Aber nachdem Indy als alternder Held eingeführt wurde, begibt sich der Film auf genau jene Action-Achterbahnfahrt, die man von einem Indiana Jones Film erwartet. Der 80-Jährige Ford schlägt dabei nach wie vor junge Männer K.O., auch wenn er es weniger häufig tut als in der Vergangenheit. Dennoch bleibt vom Trio der Protagonisten – Opa-Indy, Helena und einem Kind – niemand mehr übrig, dem diese körperlichen Leistungen auch mit viel Fantasie zuzutrauen wären.

Verstehen, was Indy ausmacht, und dennoch dagegen verstoßen

Für eine lange Zeit kennt der Film nur zwei Modi: Exposition und Action. Nach einer äußerst umfangreichen Einstiegssequenz, in der man den digital verjüngten Harrison Ford (ein dystopischer Vorausblick auf die Zukunft der Unterhaltungsindustrie) sich durch Nazihorden im 2. Weltkrieg prügeln sieht, erfolgt der Einstieg in die Gegenwart der 60er Jahre, in der Helena versucht innerhalb aufeinanderfolgender Szenen im Schnelldurchgang zu erklären, warum das – ehrlich gesagt uninspiriert anmutende – Artefakt wichtig ist, warum Indy nochmal in ein Abenteuer muss und dieser sich zunächst sträubt. All das wirkt schematisch und vor allem altbekannt. Daran knüpft sich die vielleicht wichtigste Frage: Ist Indiana Jones eine Reihe stets erneuerbarer Klischees und Tropen rund um einen relativ eng gefassten Archetypus, oder ist er doch ein Charakter mit nachvollziehbaren Stärken und Schwächen und einer Entwicklung?
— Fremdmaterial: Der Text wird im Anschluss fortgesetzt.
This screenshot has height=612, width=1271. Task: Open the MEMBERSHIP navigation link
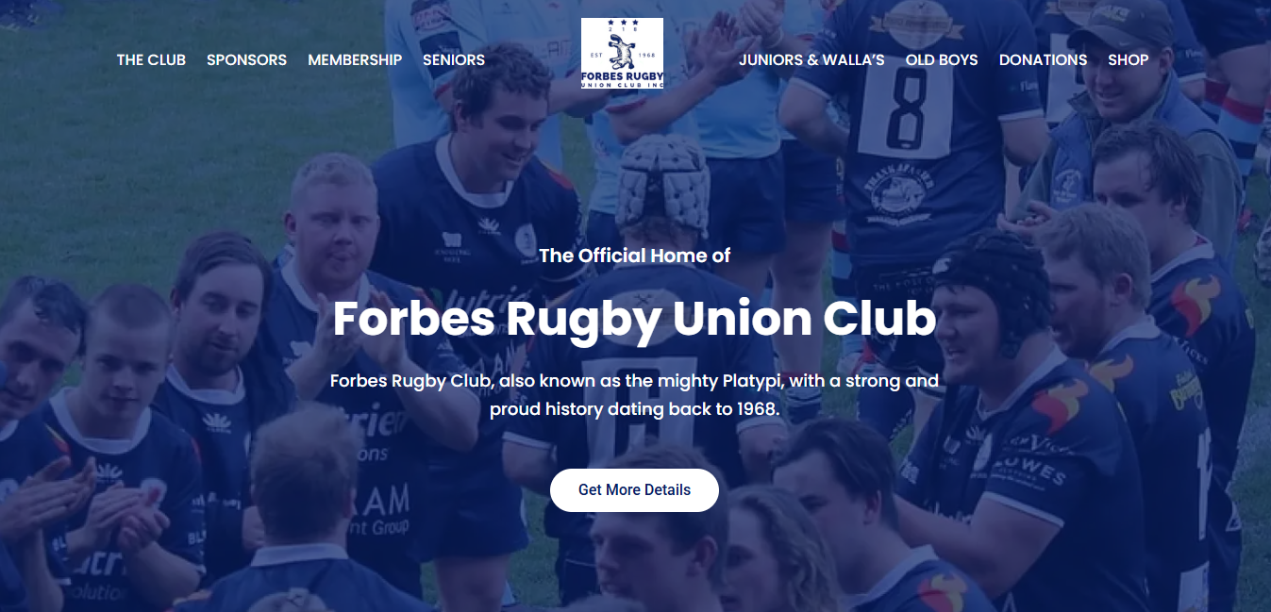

Denn indem der Film zwar erkennt, welche Motive und Szenen „typisch Indy“ sind, und diese inszeniert, präsentiert er sich als zeitloses Phänomen, eines von vielen Abenteuern eines Helden, dem Woche für Woche und Jahr für Jahr solche Erlebnisse widerfahren, ohne dass sie ihn nachhaltig prägen und verändern. Doch wollte man dies, dann hätte man sich schon längst für eine Neubesetzung des Charakters entscheiden müssen, und man könnte, theoretisch bis in die Unendlichkeit, wie bei James Bond die Abenteuer von Indiana Jones ausschlachten. Dies entspräche auch dem ursprünglichen Charakter der zugrunde liegenden Serials.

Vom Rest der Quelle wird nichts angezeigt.